-- Start of WORKING DATA --

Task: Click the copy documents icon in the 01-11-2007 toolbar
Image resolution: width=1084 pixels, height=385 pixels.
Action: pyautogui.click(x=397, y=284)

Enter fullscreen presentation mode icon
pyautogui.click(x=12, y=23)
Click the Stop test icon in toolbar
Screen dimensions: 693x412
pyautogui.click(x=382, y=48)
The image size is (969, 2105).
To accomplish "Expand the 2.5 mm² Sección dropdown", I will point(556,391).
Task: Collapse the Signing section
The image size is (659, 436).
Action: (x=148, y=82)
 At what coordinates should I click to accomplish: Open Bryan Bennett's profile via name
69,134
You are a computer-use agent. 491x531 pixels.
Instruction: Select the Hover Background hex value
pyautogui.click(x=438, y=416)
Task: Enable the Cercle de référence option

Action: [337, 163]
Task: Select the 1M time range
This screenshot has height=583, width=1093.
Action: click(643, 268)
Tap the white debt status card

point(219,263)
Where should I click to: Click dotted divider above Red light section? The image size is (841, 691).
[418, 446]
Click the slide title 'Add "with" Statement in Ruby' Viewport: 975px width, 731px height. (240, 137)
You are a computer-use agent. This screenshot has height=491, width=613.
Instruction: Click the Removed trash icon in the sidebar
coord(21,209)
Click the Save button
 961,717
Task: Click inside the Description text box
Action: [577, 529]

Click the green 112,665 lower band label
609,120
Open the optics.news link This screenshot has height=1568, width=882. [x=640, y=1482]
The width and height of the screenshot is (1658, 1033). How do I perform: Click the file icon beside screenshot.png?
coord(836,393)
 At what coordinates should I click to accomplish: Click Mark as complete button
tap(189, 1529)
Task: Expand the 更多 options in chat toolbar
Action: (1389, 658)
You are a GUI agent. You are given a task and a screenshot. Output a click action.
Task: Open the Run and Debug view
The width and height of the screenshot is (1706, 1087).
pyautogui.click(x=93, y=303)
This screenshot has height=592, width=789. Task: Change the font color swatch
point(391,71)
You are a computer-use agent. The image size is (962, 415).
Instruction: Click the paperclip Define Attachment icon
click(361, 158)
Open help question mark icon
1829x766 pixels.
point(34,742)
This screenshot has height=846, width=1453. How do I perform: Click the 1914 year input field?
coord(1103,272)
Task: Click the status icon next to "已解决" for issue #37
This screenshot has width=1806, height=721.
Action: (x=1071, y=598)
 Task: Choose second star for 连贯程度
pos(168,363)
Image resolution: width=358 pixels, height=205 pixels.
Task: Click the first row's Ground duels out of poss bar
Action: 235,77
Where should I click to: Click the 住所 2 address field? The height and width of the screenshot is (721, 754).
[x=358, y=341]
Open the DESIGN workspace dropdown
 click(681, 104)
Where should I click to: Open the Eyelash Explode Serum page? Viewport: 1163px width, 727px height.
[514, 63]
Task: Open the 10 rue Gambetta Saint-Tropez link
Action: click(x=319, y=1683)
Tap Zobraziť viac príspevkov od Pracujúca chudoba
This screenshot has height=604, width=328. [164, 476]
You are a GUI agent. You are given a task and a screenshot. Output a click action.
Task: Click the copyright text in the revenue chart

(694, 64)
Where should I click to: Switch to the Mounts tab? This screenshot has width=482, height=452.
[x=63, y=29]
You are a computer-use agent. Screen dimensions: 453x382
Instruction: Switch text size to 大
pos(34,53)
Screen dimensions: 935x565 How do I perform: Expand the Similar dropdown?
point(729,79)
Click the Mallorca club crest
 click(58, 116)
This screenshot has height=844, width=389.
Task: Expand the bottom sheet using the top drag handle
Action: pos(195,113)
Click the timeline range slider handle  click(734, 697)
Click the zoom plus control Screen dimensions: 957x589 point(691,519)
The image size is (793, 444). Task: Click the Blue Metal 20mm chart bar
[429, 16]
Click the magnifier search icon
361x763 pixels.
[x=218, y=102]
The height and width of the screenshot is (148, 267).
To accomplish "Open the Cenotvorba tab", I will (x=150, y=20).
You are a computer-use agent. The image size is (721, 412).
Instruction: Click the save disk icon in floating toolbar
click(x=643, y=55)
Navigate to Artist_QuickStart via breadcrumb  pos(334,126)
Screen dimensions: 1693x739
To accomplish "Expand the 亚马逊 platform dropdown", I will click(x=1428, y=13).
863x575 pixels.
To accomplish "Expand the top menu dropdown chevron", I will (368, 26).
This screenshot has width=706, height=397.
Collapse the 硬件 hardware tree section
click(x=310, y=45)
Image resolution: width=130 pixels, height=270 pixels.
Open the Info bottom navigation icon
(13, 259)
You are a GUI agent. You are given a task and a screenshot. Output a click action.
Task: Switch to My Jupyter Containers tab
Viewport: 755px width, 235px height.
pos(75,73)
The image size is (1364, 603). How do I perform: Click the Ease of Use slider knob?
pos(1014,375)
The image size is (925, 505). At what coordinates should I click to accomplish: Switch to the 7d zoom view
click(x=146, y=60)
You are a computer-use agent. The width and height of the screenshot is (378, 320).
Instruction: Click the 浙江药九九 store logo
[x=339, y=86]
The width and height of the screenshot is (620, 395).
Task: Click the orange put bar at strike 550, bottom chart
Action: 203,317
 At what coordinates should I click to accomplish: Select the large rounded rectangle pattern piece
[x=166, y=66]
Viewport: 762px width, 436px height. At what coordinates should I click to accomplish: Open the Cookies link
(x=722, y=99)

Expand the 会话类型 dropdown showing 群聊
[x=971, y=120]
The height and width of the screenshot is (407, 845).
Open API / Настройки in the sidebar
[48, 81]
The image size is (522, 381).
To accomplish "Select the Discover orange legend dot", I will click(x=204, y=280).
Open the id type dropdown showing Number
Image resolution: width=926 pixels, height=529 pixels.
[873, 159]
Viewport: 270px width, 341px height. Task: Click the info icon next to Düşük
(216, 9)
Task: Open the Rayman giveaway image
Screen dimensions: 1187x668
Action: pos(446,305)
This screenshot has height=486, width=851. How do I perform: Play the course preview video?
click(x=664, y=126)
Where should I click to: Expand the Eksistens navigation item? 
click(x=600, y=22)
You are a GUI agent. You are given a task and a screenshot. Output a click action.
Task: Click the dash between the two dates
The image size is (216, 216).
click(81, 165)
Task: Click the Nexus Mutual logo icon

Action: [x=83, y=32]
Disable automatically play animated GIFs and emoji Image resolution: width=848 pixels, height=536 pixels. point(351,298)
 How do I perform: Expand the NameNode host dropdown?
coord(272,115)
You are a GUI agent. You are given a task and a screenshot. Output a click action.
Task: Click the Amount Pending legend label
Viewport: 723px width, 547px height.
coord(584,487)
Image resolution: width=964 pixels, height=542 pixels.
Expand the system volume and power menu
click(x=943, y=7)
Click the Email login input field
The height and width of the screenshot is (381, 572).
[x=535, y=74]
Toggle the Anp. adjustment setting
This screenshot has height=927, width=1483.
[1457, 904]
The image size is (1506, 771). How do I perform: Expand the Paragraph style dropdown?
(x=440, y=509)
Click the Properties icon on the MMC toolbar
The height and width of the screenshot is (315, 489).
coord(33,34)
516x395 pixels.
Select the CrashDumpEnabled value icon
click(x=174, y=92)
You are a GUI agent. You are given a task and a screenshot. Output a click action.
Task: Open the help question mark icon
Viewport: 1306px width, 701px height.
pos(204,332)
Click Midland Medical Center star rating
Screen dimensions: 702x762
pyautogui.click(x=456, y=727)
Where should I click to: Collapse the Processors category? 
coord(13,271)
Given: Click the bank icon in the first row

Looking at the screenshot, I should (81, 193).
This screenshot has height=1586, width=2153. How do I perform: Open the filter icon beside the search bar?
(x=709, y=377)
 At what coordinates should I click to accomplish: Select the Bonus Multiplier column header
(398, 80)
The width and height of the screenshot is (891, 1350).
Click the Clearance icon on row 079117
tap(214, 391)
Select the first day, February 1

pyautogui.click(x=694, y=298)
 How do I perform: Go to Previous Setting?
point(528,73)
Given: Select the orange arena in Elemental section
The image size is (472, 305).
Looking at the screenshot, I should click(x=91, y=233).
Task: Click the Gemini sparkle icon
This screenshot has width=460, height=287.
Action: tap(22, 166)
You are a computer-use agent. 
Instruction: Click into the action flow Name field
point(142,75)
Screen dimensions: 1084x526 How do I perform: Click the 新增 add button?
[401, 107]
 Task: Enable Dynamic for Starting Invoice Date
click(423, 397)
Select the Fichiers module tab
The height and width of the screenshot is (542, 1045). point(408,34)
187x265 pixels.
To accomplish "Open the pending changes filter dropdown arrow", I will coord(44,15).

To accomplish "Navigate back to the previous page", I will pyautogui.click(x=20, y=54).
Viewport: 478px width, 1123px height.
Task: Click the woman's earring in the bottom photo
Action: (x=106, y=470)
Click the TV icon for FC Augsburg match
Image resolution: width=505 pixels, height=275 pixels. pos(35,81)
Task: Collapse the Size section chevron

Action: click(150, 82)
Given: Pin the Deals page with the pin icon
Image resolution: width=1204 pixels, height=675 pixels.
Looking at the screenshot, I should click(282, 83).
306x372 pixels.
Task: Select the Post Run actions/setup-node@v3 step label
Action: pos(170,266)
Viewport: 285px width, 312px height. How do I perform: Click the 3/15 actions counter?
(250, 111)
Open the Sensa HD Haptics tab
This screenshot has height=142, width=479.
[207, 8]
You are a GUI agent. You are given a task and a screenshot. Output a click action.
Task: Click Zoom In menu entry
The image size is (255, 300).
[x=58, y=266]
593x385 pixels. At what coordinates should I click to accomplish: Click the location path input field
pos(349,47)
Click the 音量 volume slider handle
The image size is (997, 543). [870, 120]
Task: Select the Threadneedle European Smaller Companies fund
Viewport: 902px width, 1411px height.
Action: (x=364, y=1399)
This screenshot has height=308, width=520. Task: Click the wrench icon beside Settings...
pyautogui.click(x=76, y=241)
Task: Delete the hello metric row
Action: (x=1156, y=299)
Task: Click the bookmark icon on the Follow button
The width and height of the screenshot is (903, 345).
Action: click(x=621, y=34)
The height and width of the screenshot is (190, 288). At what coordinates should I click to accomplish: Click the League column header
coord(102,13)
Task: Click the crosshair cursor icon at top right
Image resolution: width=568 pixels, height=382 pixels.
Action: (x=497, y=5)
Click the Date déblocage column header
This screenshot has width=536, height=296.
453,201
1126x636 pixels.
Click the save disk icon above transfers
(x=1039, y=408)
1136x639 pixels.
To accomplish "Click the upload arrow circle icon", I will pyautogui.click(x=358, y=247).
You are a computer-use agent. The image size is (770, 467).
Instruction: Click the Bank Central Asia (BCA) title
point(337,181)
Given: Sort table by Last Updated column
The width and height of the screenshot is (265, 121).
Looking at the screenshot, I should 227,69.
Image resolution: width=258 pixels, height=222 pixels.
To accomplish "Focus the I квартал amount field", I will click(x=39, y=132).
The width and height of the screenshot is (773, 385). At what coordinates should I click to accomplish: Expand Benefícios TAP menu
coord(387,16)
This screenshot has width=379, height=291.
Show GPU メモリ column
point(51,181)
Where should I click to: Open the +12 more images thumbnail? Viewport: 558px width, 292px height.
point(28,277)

-- End of WORKING DATA --

PROBLEM TO WORK ON
Reproduce the listing above without changes, from its first line through the line containing "coord(21,209)", both included.

EXERCISE RESULT
Task: Click the copy documents icon in the 01-11-2007 toolbar
Image resolution: width=1084 pixels, height=385 pixels.
Action: pyautogui.click(x=397, y=284)

Enter fullscreen presentation mode icon
pyautogui.click(x=12, y=23)
Click the Stop test icon in toolbar
Screen dimensions: 693x412
pyautogui.click(x=382, y=48)
The image size is (969, 2105).
To accomplish "Expand the 2.5 mm² Sección dropdown", I will point(556,391).
Task: Collapse the Signing section
The image size is (659, 436).
Action: (x=148, y=82)
 At what coordinates should I click to accomplish: Open Bryan Bennett's profile via name
69,134
You are a computer-use agent. 491x531 pixels.
Instruction: Select the Hover Background hex value
pyautogui.click(x=438, y=416)
Task: Enable the Cercle de référence option

Action: [337, 163]
Task: Select the 1M time range
This screenshot has height=583, width=1093.
Action: click(643, 268)
Tap the white debt status card

point(219,263)
Where should I click to: Click dotted divider above Red light section? The image size is (841, 691).
[418, 446]
Click the slide title 'Add "with" Statement in Ruby' Viewport: 975px width, 731px height. (240, 137)
You are a computer-use agent. This screenshot has height=491, width=613.
Instruction: Click the Removed trash icon in the sidebar
coord(21,209)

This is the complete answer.